Record excerpts START

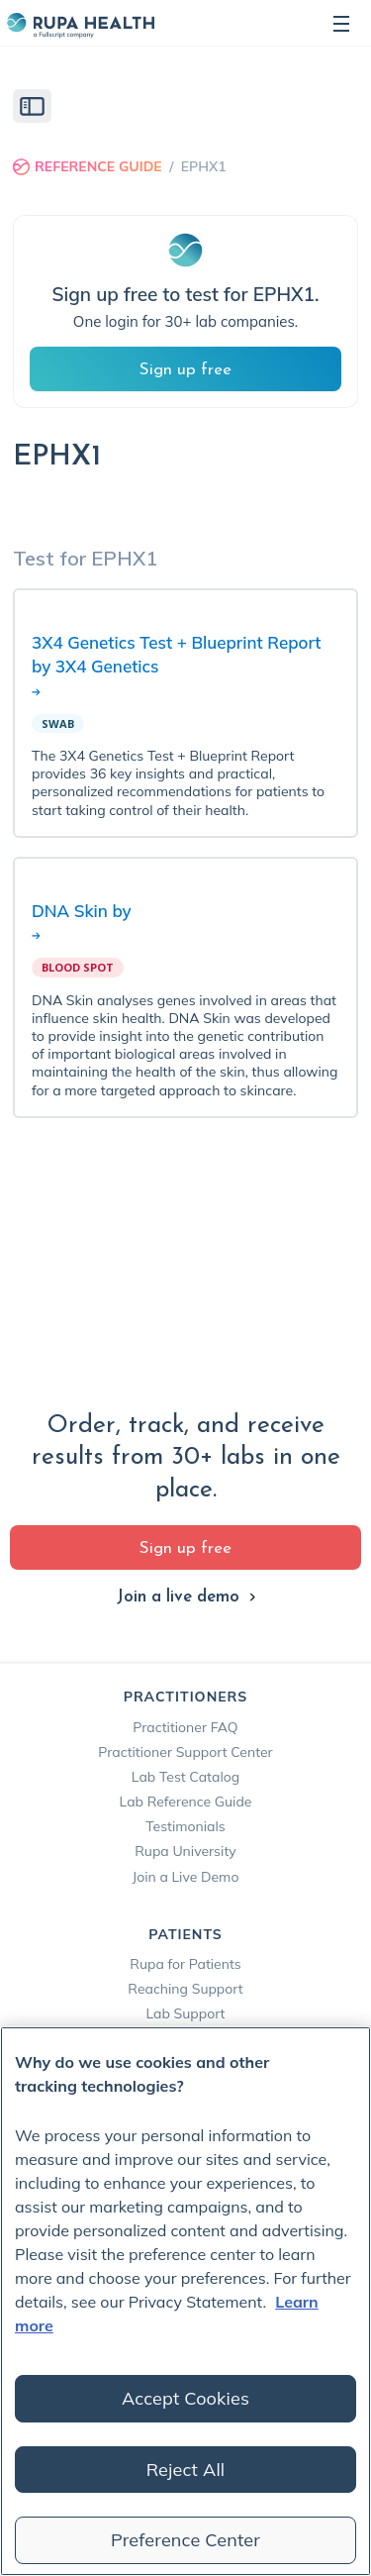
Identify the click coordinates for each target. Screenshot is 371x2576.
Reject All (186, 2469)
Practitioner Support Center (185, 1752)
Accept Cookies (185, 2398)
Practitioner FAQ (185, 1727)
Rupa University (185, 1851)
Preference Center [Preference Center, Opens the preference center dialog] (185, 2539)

Record excerpts END
Record excerpts START

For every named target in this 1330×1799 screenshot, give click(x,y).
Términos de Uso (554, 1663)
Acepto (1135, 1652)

Record excerpts END

Work instructions: Among the lines above, repeat exactly those from the line with "Identify the click" to the line with "Preference Center [Preference", counting both ends.

Expected answer:
Identify the click coordinates for each target. Screenshot is 371x2576.
Reject All (186, 2469)
Practitioner Support Center (185, 1752)
Accept Cookies (185, 2398)
Practitioner FAQ (185, 1727)
Rupa University (185, 1851)
Preference Center [Preference Center, Opens the preference center dialog] (185, 2539)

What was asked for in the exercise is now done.